Knowledge-based Graphical Method for Safety Signal Detection in Clinical Trials
Francois Vandenhende, Anna Georgiou, Michalis Georgiou, Theodoros Psaras, Ellie Karekla, Elena Hadjicosta
TL;DR
This work tackles the bottleneck in safety review where MedDRA's hierarchy obscures semantic and mechanistic relationships among adverse events. To address this, it introduces a hidden medical knowledge layer, Safeterm, that encodes MedDRA PTs into high-dimensional embeddings and a decoding toolbox for semantic clustering, a 2-D interpretability map, and indication-specific expectedness scoring. Disproportionality is assessed with EBGM at both PT and cluster levels, with $E_i = N_i \cdot \frac{\sum_i n_i}{\sum_i N_i}$ and $EBGM_i = \frac{n_i + \alpha}{E_i + \beta}$, and cluster EBGM computed as $\mathrm{EBGM}_{cluster} = \frac{\sum_j w_j \mathrm{EBGM}_j}{\sum_j w_j}$ where $w_j = 1/\mathrm{Var}_{EBGM,j}$ and $\mathrm{Var}_{EBGM,j} = \mathrm{EBGM}_j^2/(n_j + \alpha)$. Applied to three legacy trials, the method recovered expected safety signals and produced intuitive visuals (Safeterm map and EVD plot) that enhance interpretability and efficiency.
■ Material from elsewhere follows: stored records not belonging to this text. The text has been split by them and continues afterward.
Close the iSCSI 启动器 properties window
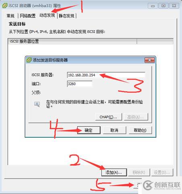 point(174,6)
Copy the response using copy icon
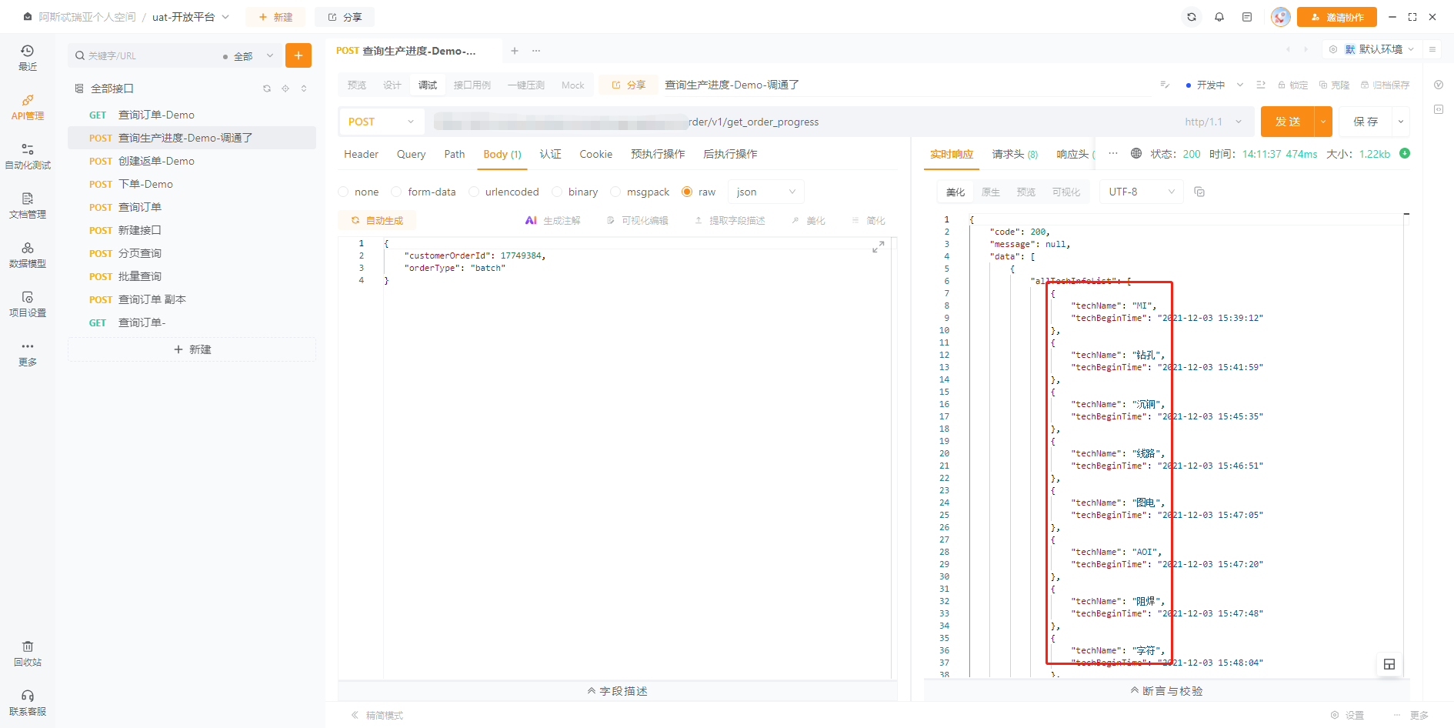The width and height of the screenshot is (1454, 728). (x=1199, y=192)
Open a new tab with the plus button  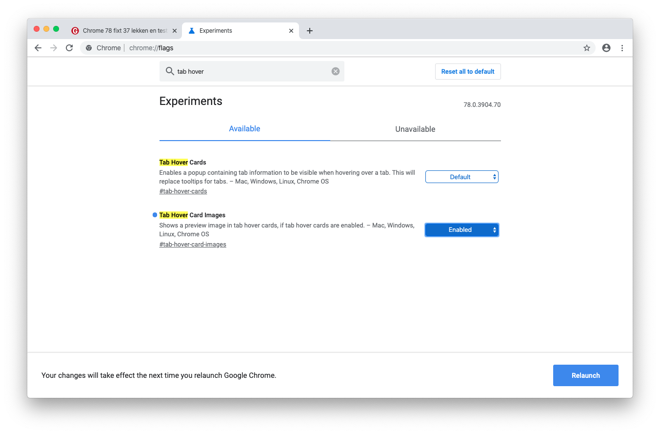[309, 31]
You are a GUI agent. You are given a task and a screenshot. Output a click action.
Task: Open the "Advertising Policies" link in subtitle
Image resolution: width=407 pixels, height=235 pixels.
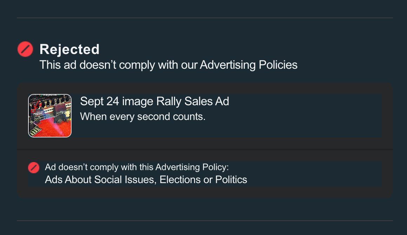coord(248,65)
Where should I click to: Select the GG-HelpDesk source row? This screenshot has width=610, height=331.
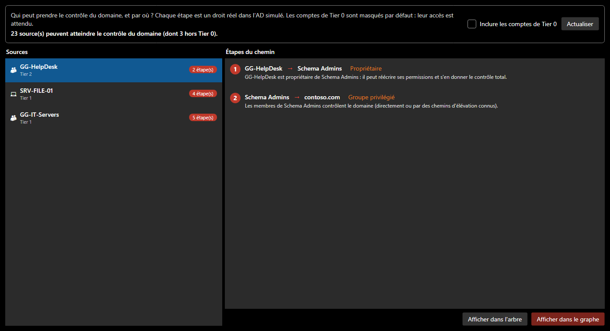coord(114,70)
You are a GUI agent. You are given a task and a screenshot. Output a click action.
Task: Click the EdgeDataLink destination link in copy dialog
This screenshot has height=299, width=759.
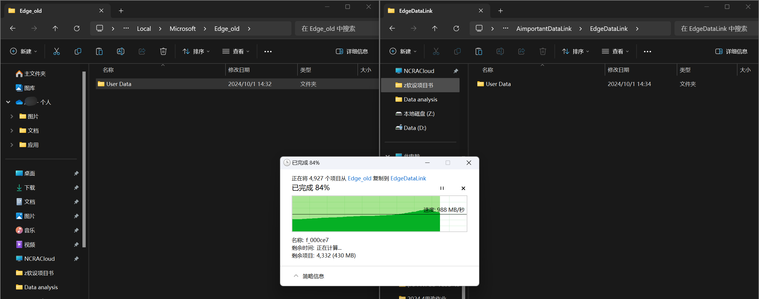click(x=408, y=178)
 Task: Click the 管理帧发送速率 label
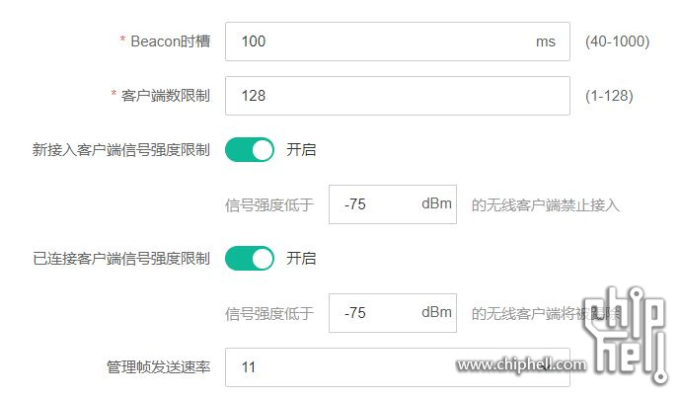tap(159, 367)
An online Safeterm app linked to ClinicalTrials.gov supports interactive safety review in practice.
Abstract
We present a graphical, knowledge-based method for reviewing treatment-emergent adverse events (AEs) in clinical trials. The approach enhances MedDRA by adding a hidden medical knowledge layer (Safeterm) that captures semantic relationships between terms in a 2-D map. Using this layer, AE Preferred Terms can be regrouped automatically into similarity clusters, and their association to the trial disease may be quantified. The Safeterm map is available online and connected to aggregated AE incidence tables from ClinicalTrials.gov. For signal detection, we compute treatment-specific disproportionality metrics using shrinkage incidence ratios. Cluster-level EBGM values are then derived through precision-weighted aggregation. Two visual outputs support interpretation: a semantic map showing AE incidence and an expectedness-versus-disproportionality plot for rapid signal detection. Applied to three legacy trials, the automated method clearly recovers all expected safety signals. Overall, augmenting MedDRA with a medical knowledge layer improves clarity, efficiency, and accuracy in AE interpretation for clinical trials.